* EXERCISE *
All of the entries are to be returned word for word.

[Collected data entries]
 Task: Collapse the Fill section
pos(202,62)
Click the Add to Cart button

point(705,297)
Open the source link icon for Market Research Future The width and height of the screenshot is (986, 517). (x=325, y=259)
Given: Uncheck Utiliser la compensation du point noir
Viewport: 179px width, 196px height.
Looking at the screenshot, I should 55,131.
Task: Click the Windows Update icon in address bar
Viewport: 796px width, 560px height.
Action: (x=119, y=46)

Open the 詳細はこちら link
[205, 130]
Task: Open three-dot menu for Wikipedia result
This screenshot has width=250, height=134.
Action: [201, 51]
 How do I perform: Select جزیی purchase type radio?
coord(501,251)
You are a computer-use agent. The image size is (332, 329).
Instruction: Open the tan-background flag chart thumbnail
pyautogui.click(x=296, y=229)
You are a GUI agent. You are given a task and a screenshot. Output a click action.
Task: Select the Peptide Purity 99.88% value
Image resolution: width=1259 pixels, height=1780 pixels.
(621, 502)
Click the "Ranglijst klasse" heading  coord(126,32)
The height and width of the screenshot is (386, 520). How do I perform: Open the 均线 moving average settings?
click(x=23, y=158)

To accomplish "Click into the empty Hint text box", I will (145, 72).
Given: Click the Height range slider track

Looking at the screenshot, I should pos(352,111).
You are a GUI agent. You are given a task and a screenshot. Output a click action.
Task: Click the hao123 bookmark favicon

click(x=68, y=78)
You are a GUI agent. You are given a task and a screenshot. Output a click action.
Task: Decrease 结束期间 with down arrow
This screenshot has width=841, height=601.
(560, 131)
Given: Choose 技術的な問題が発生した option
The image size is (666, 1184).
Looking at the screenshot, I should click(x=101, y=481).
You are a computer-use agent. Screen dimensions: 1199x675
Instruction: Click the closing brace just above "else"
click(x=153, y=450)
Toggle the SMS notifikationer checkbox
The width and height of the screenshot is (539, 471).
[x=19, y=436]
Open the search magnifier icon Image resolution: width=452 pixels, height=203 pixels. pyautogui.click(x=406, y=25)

* RESULT FOR THIS TASK *
 Task: Collapse the Fill section
pos(202,62)
Click the Add to Cart button

point(705,297)
Open the source link icon for Market Research Future The width and height of the screenshot is (986, 517). (x=325, y=259)
Given: Uncheck Utiliser la compensation du point noir
Viewport: 179px width, 196px height.
Looking at the screenshot, I should 55,131.
Task: Click the Windows Update icon in address bar
Viewport: 796px width, 560px height.
Action: (x=119, y=46)

Open the 詳細はこちら link
[205, 130]
Task: Open three-dot menu for Wikipedia result
This screenshot has width=250, height=134.
Action: [201, 51]
 How do I perform: Select جزیی purchase type radio?
coord(501,251)
You are a computer-use agent. The image size is (332, 329).
Instruction: Open the tan-background flag chart thumbnail
pyautogui.click(x=296, y=229)
You are a GUI agent. You are given a task and a screenshot. Output a click action.
Task: Select the Peptide Purity 99.88% value
Image resolution: width=1259 pixels, height=1780 pixels.
(621, 502)
Click the "Ranglijst klasse" heading  coord(126,32)
The height and width of the screenshot is (386, 520). How do I perform: Open the 均线 moving average settings?
click(x=23, y=158)

To accomplish "Click into the empty Hint text box", I will (145, 72).
Given: Click the Height range slider track

Looking at the screenshot, I should pos(352,111).
You are a GUI agent. You are given a task and a screenshot. Output a click action.
Task: Click the hao123 bookmark favicon

click(x=68, y=78)
You are a GUI agent. You are given a task and a screenshot. Output a click action.
Task: Decrease 结束期间 with down arrow
This screenshot has width=841, height=601.
(560, 131)
Given: Choose 技術的な問題が発生した option
The image size is (666, 1184).
Looking at the screenshot, I should click(x=101, y=481).
You are a computer-use agent. Screen dimensions: 1199x675
Instruction: Click the closing brace just above "else"
click(x=153, y=450)
Toggle the SMS notifikationer checkbox
The width and height of the screenshot is (539, 471).
[x=19, y=436]
Open the search magnifier icon Image resolution: width=452 pixels, height=203 pixels. pyautogui.click(x=406, y=25)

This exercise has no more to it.